### MATERIAL TO PROCESS

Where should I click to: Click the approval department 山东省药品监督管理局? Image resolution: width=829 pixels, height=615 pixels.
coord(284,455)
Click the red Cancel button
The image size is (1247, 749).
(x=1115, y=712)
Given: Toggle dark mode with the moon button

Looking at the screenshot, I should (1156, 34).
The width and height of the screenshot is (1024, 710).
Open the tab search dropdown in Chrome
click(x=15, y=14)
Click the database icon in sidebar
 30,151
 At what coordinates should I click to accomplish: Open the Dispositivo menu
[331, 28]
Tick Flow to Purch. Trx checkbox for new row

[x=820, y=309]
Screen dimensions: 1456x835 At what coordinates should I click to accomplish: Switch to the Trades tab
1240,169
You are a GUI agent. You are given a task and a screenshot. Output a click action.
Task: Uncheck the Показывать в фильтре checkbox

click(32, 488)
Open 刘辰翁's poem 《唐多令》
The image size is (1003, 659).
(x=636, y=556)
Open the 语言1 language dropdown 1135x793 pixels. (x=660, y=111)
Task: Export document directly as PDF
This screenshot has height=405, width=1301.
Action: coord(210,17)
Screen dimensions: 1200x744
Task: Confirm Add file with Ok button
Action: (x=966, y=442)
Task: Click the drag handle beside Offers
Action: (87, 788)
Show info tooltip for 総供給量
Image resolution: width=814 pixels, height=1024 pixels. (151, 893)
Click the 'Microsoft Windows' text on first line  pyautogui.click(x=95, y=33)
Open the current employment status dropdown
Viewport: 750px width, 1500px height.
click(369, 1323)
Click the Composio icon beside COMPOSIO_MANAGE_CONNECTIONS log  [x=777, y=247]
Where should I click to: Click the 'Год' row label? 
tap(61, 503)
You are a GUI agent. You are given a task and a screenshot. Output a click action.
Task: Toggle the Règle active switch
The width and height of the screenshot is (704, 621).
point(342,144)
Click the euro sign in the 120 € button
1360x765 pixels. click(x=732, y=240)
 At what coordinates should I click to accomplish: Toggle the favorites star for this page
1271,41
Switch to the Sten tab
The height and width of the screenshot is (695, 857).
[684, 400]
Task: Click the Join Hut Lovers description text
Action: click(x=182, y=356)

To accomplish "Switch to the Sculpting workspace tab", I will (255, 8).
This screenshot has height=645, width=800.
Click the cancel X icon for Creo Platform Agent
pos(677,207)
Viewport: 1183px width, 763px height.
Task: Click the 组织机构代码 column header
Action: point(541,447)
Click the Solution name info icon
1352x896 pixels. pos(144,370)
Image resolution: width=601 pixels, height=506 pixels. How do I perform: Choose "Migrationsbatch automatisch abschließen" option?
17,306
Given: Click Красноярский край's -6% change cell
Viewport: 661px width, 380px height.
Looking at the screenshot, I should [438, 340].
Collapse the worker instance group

### SHORT PROBLEM
Copy out the part of the material that opens with the line containing "Given: Click Красноярский" and closes with the last line of the material, keeping every line character for character, with both ends included.

### RESPONSE BELOW
Given: Click Красноярский край's -6% change cell
Viewport: 661px width, 380px height.
Looking at the screenshot, I should [438, 340].
Collapse the worker instance group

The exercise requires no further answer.